Neighbours rally to help families who lost their homes in fires
In early August, Lianhe Zaobao reported that 62-year-old Hafidah’s Jurong East flat caught fire after her daughter had accidentally left a hair-curler on her bed. Although the family emerged unscathed with the help of emergency responders, the house was too damaged for them to return.
In stepped a neighbour who not only welcomed Hafidah’s family into her home while they waited to be assigned a new rental flat, but also cooked for them and did their laundry. Speaking to Lianhe Zaobao, the neighbour said humbly: “We’re neighbours, so it’s only right that we help each other out.”
Just one month later, another family also lost their home overnight after a fire broke out in their Woodlands Drive 50 flat. To help them cope with the trauma and losses, neighbours from the same estate used social media to crowdfund donations from the public.
Two homes gone up in smoke, and two families left without a roof over their heads.
Thankfully, both times, it was the kindness of neighbours that came to their aid, and the generosity of others that jump started their recovery.
Watching out for others on the roads
Going by the incidents of road rage that go viral on social media, it may be hard to think of Singapore’s roads as a place for kindness and consideration to flourish.

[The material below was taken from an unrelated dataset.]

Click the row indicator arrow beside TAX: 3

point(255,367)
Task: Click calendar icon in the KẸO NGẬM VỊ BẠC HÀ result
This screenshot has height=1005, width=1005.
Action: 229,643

Instead of riding past them, and despite the danger of stopping their motorcycles on the bustling roads, both riders approached the elderly men, and offered them a ride home. In Jalil’s case, the 80-year-old pedestrian could not recall where he lived, but fortunately had an address that Jalil was able to retrieve from his wallet.

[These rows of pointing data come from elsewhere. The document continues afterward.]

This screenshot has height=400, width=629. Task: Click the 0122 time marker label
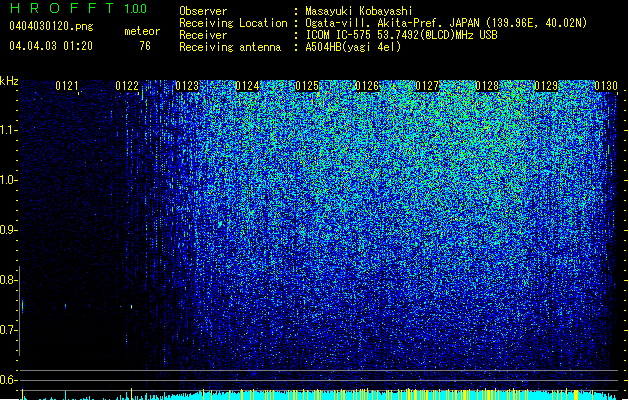click(127, 86)
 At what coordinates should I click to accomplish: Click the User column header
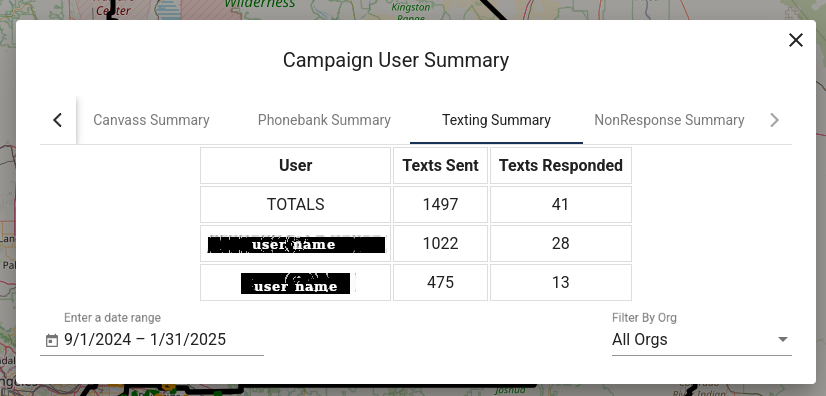[296, 165]
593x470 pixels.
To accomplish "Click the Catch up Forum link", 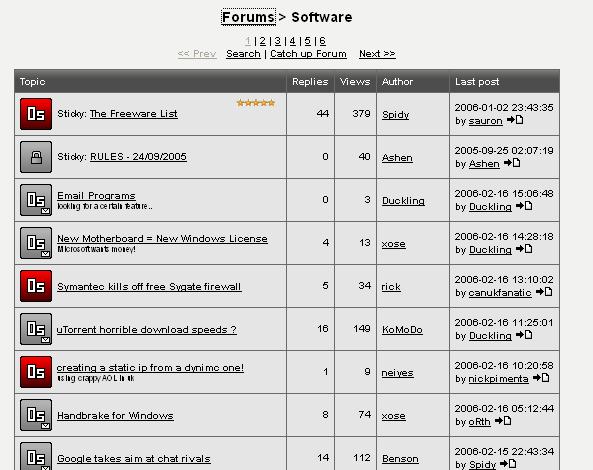I will click(308, 54).
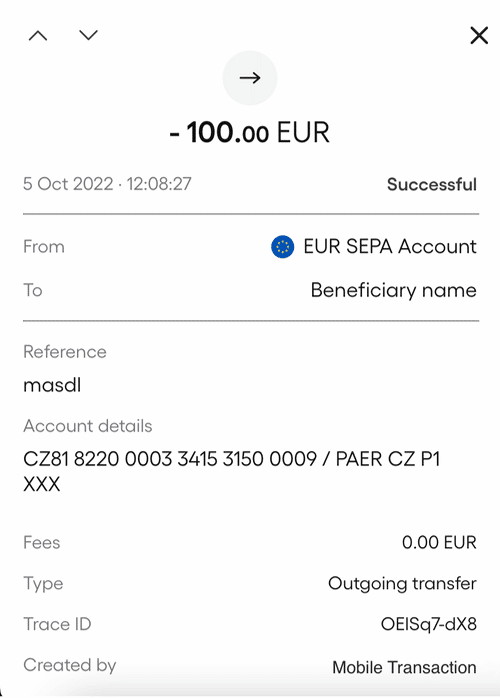Image resolution: width=500 pixels, height=698 pixels.
Task: Click the -100.00 EUR amount
Action: [250, 132]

When more serious accidents occurred this year, road users have banded together to help those injured.
In July, Facebook user Minghui Ming uploaded a video where bystanders rushed to the aid of a motorcyclist who had been involved in an accident at the junction of Ghim Moh Link and Commonwealth Avenue West. Those at the scene were seen clearing debris from the road, re-directing oncoming motorists and attending to the rider until the SCDF arrived at the accident site.
Two months later, a motorcyclist skidded and crashed along the PIE amid a heavy morning downpour. Two drivers and two motorcyclists, including rider Heath Tan, who shared a video of the incident on Facebook, helped him to the side of the road and administered some basic first-aid as they waited for the ambulance to arrive.

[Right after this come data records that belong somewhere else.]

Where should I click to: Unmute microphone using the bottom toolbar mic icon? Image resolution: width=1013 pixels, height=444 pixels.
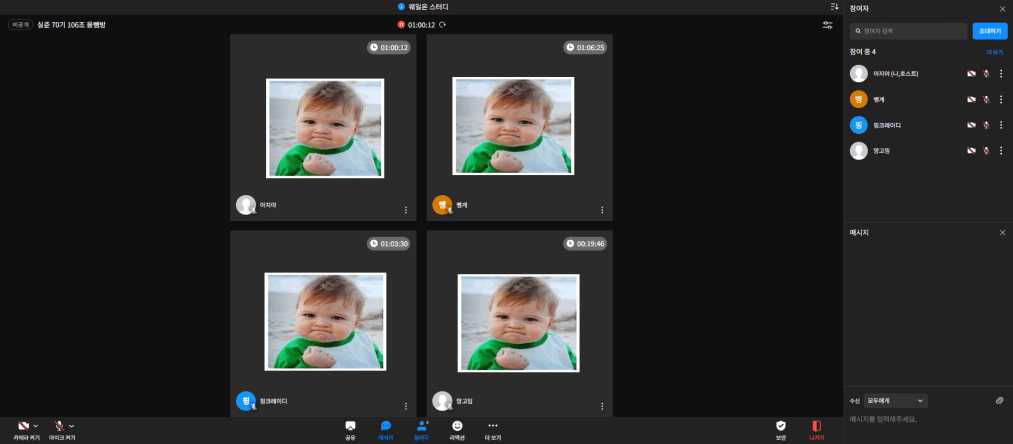pos(59,426)
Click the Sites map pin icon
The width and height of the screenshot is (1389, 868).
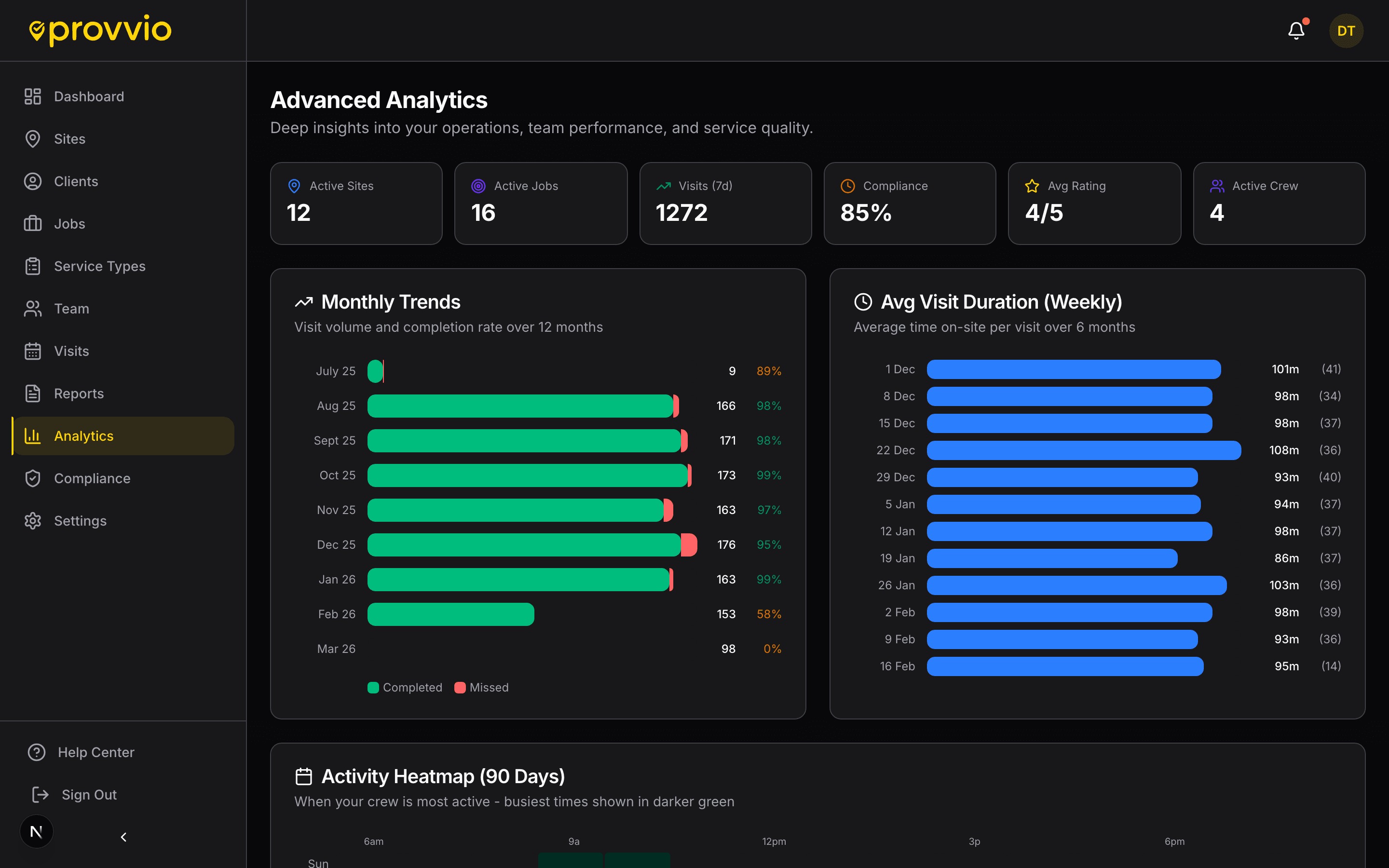coord(33,138)
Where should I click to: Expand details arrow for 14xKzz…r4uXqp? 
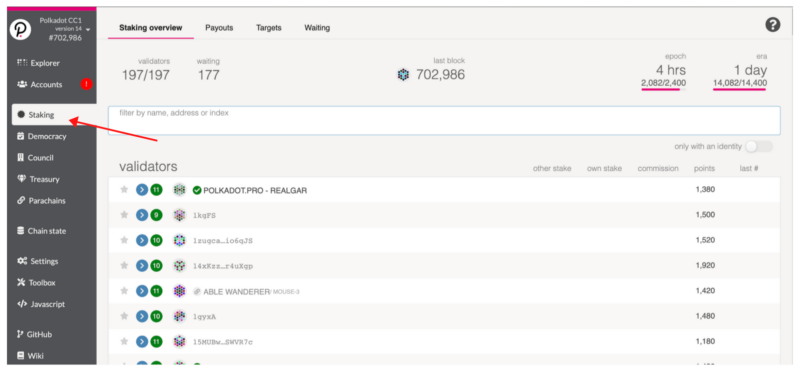pyautogui.click(x=142, y=265)
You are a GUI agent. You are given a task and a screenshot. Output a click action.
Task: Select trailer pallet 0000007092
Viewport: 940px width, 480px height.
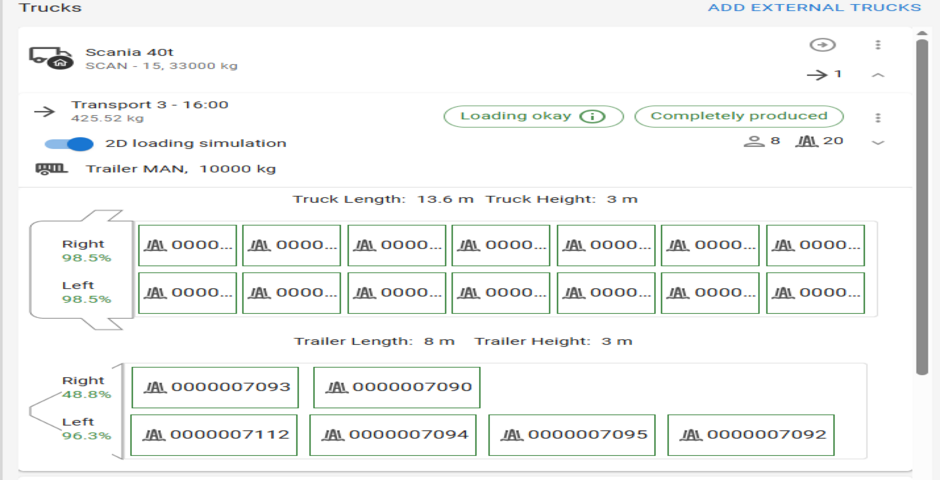(750, 435)
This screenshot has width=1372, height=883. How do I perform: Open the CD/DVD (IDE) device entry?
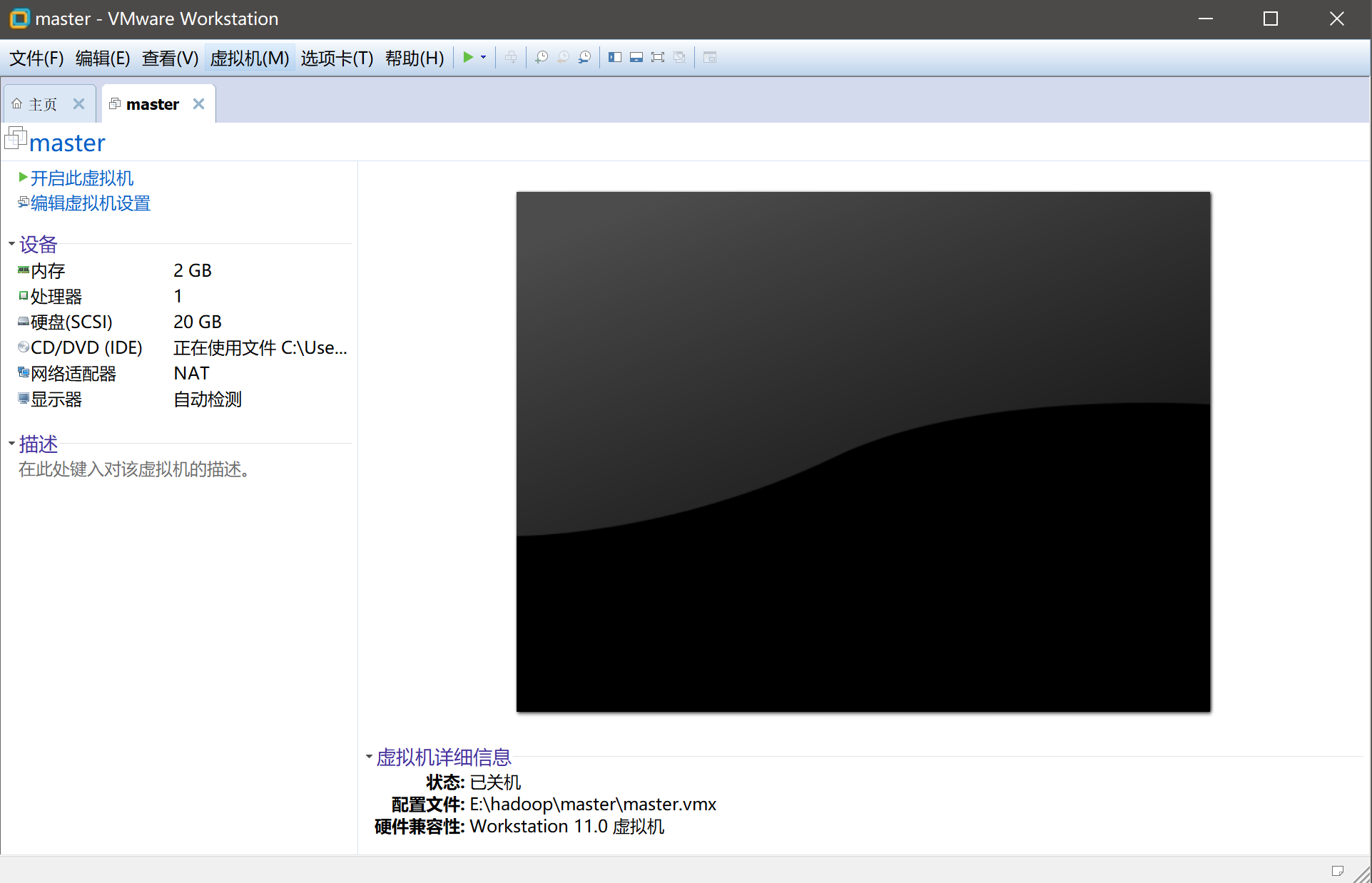click(x=86, y=347)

Tan told STOMP: “I just wanted to find out if he was OK because I do know first-aid. I told him to take a piece of cloth to press against his wound to stop the bleeding.”
Housewife rescues drowning boys at East Coast Park
It was a scene of life-and-death that housewife Silvia Hajas walked into during an outing to East Coast Park with her daughter in May.
Alerted to the cries of distress coming from four young boys who were trapped out in the sea, 47-year-old Hajas promptly jumped into the water and swam out to rescue them. One at a time, she brought two boys to safety, but grew fatigued as she attempted to rescue a third.
It was at that moment that 53-year-old Tan Kian Choon, a contractor, passed by with his wife and came to Hajas’ aid. Working together, they used a lifebuoy and brought the third child back to shore. Unfortunately, the fourth child had slipped under the water by then, and his body was found hours later.
Speaking to Channel News Asia, Hajas said: “In good conscience, I couldn’t have just stood on the sidelines. I dread to think that if nobody was there, the three boys that got out would have tried to save their friends and that could have led to an even bigger tragedy.”
For their heroic actions, both Hajas and Tan were awarded Community Lifesaver Awards by the SCDF.